La spina di Tito

Lui ci riprova. Poiché le due precedenti invocazioni erano cadute nel vuoto, il presidente dell’Inps Tito Boeri ha battuto il terzo colpo sulle pensioni, nella speranza che Renzi ascolti. «In passato sono state fatte concessioni eccessive. Sarebbe opportuno chiedere un contributo di solidarietà per i più giovani a chi percepisce importi elevati da molto tempo».
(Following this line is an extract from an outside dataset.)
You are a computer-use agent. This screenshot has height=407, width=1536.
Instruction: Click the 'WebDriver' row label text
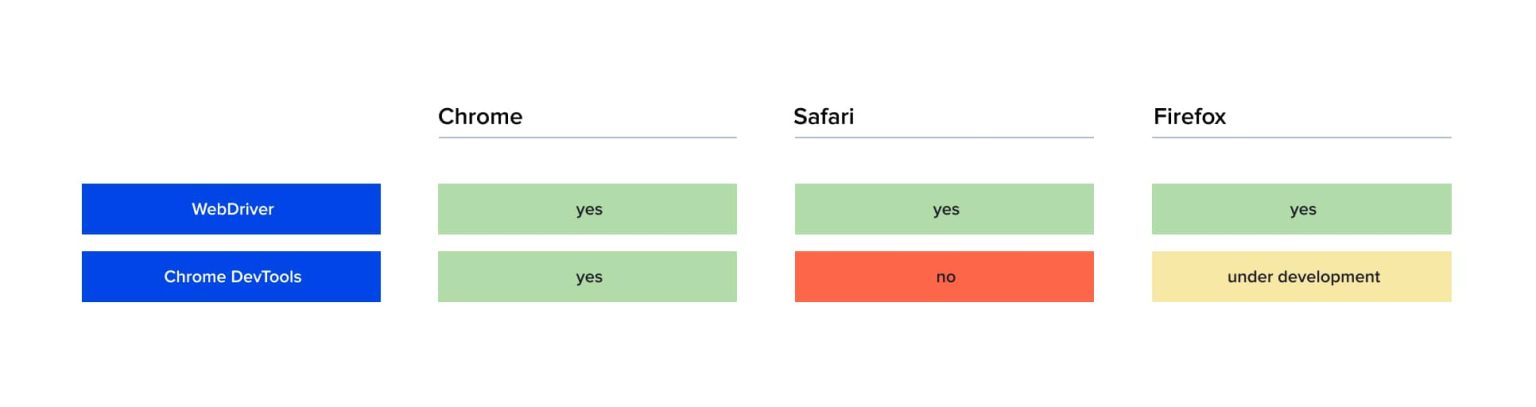click(233, 210)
Una locuzione educata per tornare a illuminare un sottobosco come quello dei baby pensionati. Concessioni eccessive? Per la verità trattasi di concessioni deliranti dispensate negli anni Settanta dalla Prima Repubblica (firmatario fu il governo Rumor). Allora una dipendente pubblica con figli andava in pensione dopo 14 anni 6 mesi 1 giorno, gli statali dopo 20 anni e i dipendenti degli enti locali dopo 25. Ne approfittarono in tanti, anche perché la prospettiva era quella di vivere per 30-40 e anche 50 anni da pensionati, ricevendo molto più di ciò che era stato versato (fino al 300%), seduti sulle spalle della collettività. Allora la spesa era sostenibile, ora non più. I 538.000 baby pensionati oggi costano 9,5 miliardi all’anno a uno Stato che fatica a dare una prospettiva accettabile a una generazione di giovani. Boeri ha ragione, ma anche questa volta nessuno lo ascolterà, per più motivi. Cinquecentomila voti fanno gola a tutti. La metà vive in Lombardia, Piemonte, Veneto, Emilia, quindi la Lega anti-Fornero non solleva il caso; in passato il più fiero oppositore fu Bossi, che aveva una baby pensionata in famiglia, la moglie Manuela. Anche il Centrosud ha i suoi campioni: Tonino Di Pietro e Leoluca Orlando. Perfino Adriano Celentano e Cesare Romiti godono della baby pensione. Ultimo, decisivo motivo: la Corte Costituzionale, sempre sensibile all’intangibilità dei diritti acquisiti, boccerebbe tutto.